Exercice bref 1 ▸
Recopiez à l'identique les lignes de la collection de données, depuis celle qui contient « Given: Go to Logs & Annotations » jusqu'à celle qui contient « click(x=33, y=32) », ces deux lignes comprises.

Extrait présenté ▸
Parser de l'HTML : extraire les informations

In [41]:
soup.find("a")["href"]
Out[41]:
u'cible.html'
In [45]:
soup.find("p").text
Out[45]:
u'Ceci est une phrase avec un hyperlien.'
In [49]:
soup.find("p").contents
Out[49]:
[u'Ceci est une phrase avec un ', <a href="cible.html">hyperlien</a>, u'.']
In [51]:
result = []
for p in soup.find_all("p"):
    result.append(p)
    
print result
[<p>Ceci est une phrase avec un <a href="cible.html">hyperlien</a>.</p>, <p>Ceci est un paragraphe o\xf9 il n\u2019y a pas d\u2019hyperlien.</p>, <p class="style">Ceci est un autre paragraphe <b>qui contient du text en gras</b>\n     et <a href="http://perdu.com">un autre lien</a>\n</p>]

Parser de l'HTML : autres trucs et astuces

In [52]:
# shortcuts
soup.p == soup.find("p")
soup("p") == soup.find_all("p")

# in other cases
soup.next_sibling
soup.next_siblings

# css selector
soup.select
soup.select(".style")

Lignes extraites d'une collection de données:
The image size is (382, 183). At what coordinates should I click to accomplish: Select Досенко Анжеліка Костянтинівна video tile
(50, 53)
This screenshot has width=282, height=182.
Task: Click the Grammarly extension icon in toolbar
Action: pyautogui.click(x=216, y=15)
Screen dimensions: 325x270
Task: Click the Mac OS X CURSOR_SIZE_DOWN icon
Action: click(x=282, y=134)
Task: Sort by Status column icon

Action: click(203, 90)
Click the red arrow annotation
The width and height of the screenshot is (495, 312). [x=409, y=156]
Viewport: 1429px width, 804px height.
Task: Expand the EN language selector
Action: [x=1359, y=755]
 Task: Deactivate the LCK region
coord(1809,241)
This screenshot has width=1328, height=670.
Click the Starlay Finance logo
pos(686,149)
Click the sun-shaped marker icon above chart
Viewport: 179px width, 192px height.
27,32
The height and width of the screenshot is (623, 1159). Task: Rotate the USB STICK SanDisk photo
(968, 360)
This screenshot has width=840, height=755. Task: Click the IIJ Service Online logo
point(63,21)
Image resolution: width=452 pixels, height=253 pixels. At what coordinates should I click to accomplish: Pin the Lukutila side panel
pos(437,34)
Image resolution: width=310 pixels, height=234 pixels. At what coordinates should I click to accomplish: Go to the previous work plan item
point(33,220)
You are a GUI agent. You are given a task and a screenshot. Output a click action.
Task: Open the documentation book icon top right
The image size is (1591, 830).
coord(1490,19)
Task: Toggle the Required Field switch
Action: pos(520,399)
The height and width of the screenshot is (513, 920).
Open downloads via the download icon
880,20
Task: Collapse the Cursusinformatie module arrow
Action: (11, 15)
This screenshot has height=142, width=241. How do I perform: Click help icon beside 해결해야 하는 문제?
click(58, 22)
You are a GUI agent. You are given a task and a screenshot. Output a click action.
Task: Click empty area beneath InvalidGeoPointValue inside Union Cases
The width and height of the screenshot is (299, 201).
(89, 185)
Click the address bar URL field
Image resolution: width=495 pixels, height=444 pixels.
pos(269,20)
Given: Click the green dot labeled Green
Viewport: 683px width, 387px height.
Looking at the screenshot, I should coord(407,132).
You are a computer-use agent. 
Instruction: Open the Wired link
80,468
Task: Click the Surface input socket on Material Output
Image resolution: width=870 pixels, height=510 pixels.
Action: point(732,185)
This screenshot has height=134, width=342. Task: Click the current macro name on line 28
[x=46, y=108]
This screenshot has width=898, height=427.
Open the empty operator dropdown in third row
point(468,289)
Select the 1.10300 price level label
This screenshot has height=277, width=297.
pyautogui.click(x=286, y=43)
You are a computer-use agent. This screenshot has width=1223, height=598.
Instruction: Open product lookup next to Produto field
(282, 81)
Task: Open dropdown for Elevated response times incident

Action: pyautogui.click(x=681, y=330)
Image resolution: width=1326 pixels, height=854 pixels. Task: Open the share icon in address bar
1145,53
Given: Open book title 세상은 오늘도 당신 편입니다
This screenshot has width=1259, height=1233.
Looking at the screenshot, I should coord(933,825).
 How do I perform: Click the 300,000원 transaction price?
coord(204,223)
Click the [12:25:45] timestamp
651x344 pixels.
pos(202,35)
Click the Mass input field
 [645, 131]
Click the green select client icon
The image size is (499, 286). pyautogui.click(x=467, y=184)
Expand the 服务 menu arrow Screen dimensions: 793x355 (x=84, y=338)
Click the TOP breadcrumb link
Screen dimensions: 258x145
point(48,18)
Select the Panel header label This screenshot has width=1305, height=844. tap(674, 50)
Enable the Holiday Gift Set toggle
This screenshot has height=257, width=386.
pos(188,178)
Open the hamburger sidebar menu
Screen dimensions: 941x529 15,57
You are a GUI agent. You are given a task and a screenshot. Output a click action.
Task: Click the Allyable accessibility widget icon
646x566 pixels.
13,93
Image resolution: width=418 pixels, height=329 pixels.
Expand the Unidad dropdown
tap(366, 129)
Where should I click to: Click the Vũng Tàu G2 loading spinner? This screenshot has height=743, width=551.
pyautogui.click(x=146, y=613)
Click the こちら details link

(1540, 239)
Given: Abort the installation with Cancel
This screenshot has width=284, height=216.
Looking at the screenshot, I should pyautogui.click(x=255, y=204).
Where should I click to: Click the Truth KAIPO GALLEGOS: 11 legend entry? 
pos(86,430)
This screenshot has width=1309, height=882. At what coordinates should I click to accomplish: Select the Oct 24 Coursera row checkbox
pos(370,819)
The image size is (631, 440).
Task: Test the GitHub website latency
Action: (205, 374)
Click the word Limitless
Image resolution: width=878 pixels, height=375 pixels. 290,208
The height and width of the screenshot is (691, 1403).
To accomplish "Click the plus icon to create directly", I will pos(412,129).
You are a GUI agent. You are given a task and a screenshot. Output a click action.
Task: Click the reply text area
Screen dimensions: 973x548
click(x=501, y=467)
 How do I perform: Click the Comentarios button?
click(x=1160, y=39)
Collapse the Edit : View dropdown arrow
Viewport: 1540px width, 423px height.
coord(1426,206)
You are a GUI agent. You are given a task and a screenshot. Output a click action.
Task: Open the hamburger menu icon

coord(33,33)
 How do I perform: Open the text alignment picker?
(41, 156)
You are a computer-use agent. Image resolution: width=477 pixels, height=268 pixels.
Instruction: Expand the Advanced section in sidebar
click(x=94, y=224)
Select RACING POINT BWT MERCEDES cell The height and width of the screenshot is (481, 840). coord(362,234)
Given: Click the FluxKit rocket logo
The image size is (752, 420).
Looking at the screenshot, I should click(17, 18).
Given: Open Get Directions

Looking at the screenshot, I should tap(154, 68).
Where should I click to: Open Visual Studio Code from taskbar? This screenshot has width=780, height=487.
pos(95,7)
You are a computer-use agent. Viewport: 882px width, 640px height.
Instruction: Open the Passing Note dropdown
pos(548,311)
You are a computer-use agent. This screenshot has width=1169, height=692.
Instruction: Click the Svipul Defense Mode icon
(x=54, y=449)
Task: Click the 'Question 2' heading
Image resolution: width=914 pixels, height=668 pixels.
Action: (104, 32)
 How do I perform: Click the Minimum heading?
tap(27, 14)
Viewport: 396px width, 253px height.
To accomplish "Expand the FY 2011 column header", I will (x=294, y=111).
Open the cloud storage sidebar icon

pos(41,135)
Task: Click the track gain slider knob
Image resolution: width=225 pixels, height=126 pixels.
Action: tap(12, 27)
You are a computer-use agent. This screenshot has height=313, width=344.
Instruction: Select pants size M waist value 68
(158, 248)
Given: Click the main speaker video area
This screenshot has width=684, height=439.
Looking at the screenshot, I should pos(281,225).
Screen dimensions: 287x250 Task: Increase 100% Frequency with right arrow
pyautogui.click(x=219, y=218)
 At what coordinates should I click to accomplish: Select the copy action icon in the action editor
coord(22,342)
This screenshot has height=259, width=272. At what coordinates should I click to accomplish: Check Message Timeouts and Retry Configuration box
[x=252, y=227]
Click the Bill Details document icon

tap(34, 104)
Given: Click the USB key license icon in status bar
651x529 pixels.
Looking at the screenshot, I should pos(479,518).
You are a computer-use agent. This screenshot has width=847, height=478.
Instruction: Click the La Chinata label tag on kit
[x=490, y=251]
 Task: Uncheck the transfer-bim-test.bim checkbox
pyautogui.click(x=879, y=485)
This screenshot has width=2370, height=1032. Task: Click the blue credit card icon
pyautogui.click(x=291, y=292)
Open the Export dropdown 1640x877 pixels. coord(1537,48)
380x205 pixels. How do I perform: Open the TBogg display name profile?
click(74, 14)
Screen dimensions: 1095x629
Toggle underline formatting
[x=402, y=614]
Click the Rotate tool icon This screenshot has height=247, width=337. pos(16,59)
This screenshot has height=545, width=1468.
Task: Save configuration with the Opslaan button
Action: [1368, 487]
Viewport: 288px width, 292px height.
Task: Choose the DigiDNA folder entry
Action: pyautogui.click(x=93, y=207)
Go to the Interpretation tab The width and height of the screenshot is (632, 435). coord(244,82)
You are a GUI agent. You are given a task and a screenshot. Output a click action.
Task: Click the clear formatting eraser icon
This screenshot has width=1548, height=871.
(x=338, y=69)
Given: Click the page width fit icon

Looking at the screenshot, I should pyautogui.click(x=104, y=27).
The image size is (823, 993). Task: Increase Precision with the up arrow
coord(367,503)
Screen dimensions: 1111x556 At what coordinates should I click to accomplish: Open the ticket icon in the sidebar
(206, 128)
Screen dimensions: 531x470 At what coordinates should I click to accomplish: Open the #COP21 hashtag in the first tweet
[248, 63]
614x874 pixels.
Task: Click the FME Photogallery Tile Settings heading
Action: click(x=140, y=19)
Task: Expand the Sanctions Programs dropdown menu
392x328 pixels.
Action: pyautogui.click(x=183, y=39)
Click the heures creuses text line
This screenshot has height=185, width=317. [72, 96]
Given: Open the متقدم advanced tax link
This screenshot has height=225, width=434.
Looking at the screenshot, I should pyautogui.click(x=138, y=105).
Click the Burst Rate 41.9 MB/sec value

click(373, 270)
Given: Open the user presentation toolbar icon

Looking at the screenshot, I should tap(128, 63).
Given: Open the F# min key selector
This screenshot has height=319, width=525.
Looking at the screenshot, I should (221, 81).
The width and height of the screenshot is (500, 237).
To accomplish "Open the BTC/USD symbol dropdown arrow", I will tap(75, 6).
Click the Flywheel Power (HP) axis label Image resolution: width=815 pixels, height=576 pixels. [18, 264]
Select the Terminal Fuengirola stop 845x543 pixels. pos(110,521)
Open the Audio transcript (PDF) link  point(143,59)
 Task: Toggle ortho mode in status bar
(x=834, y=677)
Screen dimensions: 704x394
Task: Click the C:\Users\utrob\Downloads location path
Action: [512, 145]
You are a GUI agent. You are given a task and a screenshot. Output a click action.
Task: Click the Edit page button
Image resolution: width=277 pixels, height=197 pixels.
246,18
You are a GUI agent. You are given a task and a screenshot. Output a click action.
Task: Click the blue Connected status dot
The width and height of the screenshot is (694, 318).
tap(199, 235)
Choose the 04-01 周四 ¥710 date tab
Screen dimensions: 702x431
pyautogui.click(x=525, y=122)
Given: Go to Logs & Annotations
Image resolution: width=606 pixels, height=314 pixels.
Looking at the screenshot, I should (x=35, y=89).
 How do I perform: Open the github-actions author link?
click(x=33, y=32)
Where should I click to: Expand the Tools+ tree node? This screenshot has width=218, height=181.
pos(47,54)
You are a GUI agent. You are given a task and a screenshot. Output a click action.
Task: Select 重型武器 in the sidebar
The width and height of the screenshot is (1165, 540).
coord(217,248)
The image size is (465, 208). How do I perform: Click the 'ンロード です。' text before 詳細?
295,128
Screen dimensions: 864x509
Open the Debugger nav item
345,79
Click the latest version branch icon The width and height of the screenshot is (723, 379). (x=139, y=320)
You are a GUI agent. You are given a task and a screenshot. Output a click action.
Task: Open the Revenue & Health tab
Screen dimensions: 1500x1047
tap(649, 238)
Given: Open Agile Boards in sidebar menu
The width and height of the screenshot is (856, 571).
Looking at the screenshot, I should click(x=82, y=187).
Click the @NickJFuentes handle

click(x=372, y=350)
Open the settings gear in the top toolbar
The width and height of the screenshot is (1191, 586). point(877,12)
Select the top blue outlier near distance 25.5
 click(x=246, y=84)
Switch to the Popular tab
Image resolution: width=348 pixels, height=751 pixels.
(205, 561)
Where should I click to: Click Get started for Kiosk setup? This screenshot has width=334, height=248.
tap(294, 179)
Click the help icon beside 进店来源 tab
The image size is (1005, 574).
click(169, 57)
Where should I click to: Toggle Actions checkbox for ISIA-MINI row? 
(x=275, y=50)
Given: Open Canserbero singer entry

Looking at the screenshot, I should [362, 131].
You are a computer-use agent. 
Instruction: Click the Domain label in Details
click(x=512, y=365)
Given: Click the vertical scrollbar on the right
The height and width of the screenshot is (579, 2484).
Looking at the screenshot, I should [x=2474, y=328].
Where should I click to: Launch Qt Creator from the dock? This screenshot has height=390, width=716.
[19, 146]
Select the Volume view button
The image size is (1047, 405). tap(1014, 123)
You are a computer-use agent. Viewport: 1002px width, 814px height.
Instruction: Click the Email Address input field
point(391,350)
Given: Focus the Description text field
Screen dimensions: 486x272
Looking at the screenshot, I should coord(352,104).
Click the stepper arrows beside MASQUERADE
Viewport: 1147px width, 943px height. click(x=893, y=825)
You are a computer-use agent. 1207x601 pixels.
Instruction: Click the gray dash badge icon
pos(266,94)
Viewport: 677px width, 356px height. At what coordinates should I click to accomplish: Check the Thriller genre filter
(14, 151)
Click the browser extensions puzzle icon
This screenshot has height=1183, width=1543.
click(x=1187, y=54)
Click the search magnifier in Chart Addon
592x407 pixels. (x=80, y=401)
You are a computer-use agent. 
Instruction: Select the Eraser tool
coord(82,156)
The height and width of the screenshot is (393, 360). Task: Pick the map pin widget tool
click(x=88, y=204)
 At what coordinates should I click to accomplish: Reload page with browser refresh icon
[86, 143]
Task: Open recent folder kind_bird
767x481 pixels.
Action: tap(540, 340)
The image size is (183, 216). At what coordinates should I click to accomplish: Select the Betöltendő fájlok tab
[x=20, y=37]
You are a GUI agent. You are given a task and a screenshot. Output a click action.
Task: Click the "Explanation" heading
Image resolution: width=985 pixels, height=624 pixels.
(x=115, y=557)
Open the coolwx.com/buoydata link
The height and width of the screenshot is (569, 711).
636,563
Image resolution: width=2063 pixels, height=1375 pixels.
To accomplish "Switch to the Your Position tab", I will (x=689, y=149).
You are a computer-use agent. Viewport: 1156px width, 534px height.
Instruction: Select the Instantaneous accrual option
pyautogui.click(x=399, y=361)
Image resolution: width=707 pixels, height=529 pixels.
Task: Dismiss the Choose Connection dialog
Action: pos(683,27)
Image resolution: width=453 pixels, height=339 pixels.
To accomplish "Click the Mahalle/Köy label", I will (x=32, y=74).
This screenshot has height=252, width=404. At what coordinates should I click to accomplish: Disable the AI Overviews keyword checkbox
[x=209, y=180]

Exercice bref 2 ▸
Répondez aux questions suivantes en vous appuyant sur l'extrait consacré à l'analyse de l'HTML :
(a) Quelle valeur l'instruction soup.find("a")["href"] renvoie-t-elle ?
(b) À quel appel le raccourci soup("p") est-il déclaré équivalent ?
(c) Quel argument est transmis à soup.select dans la partie consacrée au sélecteur CSS ?

Corrigé détaillé 1 ▸
Given: Go to Logs & Annotations
Image resolution: width=606 pixels, height=314 pixels.
Looking at the screenshot, I should (x=35, y=89).
 How do I perform: Open the github-actions author link?
click(x=33, y=32)

Corrigé détaillé 2 ▸
(a) u'cible.html'
(b) soup.find_all("p")
(c) ".style"